### Stored data
________________________________________

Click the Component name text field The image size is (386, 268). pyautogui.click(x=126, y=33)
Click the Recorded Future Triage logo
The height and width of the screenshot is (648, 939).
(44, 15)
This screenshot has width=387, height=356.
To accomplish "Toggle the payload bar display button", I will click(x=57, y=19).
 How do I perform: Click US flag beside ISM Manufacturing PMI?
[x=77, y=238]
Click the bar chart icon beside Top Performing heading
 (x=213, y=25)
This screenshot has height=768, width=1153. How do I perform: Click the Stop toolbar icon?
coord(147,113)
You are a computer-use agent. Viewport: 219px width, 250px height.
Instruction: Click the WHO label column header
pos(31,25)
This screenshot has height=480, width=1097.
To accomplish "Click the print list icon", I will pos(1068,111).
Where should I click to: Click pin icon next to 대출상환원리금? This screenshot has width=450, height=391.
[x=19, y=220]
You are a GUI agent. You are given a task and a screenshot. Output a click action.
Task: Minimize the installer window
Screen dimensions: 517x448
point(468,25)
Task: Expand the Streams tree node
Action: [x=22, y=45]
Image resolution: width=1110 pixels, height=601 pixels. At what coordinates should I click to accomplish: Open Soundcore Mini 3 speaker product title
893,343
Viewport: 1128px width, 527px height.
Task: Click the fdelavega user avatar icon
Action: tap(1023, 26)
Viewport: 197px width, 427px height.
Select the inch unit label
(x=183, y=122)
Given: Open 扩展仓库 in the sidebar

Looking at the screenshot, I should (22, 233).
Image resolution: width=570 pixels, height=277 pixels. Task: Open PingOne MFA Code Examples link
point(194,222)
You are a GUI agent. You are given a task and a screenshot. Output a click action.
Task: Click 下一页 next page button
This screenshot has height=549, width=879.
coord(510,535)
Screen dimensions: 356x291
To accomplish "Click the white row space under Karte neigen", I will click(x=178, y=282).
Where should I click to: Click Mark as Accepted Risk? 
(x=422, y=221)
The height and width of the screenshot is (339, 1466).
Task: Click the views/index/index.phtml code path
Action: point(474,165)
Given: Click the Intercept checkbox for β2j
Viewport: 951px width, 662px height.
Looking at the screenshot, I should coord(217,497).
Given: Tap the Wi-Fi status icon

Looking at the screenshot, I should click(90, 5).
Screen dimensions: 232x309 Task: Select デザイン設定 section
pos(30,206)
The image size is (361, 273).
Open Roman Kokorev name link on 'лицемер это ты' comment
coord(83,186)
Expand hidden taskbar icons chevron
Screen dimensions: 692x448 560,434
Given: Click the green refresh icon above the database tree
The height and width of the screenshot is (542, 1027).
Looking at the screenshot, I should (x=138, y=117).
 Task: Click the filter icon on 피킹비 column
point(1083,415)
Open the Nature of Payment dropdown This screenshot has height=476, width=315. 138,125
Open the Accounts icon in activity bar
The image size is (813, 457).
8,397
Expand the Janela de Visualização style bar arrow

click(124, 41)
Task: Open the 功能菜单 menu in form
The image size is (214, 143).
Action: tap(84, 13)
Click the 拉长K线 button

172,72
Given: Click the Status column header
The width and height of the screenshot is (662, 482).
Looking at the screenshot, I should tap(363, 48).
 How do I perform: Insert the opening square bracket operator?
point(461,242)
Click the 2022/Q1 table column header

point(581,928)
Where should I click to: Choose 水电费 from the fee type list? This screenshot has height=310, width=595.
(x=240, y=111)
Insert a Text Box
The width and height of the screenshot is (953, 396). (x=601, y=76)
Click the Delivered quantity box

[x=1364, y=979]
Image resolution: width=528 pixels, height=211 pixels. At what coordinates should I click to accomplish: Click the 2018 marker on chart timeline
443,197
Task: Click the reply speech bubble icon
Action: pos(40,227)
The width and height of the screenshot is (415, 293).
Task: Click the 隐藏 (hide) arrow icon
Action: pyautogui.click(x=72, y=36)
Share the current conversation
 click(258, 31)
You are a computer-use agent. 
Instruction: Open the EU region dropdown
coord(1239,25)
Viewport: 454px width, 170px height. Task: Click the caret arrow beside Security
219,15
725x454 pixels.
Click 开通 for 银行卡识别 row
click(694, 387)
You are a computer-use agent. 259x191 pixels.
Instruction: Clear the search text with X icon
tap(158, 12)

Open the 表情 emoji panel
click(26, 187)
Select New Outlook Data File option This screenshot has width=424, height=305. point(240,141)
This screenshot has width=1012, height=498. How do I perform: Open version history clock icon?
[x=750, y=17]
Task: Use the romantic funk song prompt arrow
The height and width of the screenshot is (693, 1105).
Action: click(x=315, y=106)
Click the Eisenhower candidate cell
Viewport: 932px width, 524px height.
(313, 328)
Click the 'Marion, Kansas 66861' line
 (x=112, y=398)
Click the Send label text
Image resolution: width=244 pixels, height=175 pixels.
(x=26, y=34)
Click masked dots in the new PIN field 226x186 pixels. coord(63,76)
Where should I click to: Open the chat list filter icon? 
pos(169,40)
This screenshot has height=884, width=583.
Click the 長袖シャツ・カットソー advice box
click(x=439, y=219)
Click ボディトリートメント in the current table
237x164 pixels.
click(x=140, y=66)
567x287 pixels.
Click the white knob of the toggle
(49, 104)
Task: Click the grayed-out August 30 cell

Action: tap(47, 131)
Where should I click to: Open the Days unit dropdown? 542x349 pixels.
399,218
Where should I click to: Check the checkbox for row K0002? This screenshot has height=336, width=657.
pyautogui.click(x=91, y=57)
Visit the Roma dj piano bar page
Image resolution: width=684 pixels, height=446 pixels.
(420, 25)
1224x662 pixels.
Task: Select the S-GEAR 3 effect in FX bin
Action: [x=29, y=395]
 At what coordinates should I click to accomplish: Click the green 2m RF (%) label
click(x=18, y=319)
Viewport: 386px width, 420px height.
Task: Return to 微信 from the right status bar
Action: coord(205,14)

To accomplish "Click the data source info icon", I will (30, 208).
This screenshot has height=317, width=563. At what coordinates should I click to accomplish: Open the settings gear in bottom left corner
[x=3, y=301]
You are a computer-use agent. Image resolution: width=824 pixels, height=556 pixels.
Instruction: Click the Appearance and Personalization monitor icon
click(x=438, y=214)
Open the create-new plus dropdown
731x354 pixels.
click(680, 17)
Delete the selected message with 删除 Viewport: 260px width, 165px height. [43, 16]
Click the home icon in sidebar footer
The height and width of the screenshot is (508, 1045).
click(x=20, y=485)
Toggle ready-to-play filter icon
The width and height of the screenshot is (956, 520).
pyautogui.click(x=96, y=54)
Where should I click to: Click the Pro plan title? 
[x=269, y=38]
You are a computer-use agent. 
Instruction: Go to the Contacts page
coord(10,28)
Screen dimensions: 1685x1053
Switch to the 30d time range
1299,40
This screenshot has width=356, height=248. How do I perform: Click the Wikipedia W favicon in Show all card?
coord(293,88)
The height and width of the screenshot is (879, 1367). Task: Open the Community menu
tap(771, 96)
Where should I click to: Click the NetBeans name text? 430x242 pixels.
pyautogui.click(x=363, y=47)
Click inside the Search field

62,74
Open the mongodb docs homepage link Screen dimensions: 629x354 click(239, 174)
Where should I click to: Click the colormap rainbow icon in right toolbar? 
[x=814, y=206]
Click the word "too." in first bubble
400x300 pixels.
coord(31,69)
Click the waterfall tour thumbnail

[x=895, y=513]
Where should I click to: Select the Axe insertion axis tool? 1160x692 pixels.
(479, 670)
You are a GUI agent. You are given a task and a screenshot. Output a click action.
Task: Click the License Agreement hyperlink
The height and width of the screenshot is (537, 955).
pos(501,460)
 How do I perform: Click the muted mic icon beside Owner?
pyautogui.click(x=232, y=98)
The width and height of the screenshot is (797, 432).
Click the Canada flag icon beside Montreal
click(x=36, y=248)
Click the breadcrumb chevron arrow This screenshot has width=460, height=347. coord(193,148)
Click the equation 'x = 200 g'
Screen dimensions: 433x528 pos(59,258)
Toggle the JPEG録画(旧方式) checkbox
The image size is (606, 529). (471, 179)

________________________________________

### About this task
Here the output must be the lines above from the line with "Instruction: Open the EU region dropdown" to the line with "You are a computer-use agent. 259x191 pixels.", both included, duplicated word for word and nothing else.

### Exercise answer
Instruction: Open the EU region dropdown
coord(1239,25)
Viewport: 454px width, 170px height. Task: Click the caret arrow beside Security
219,15
725x454 pixels.
Click 开通 for 银行卡识别 row
click(694, 387)
You are a computer-use agent. 259x191 pixels.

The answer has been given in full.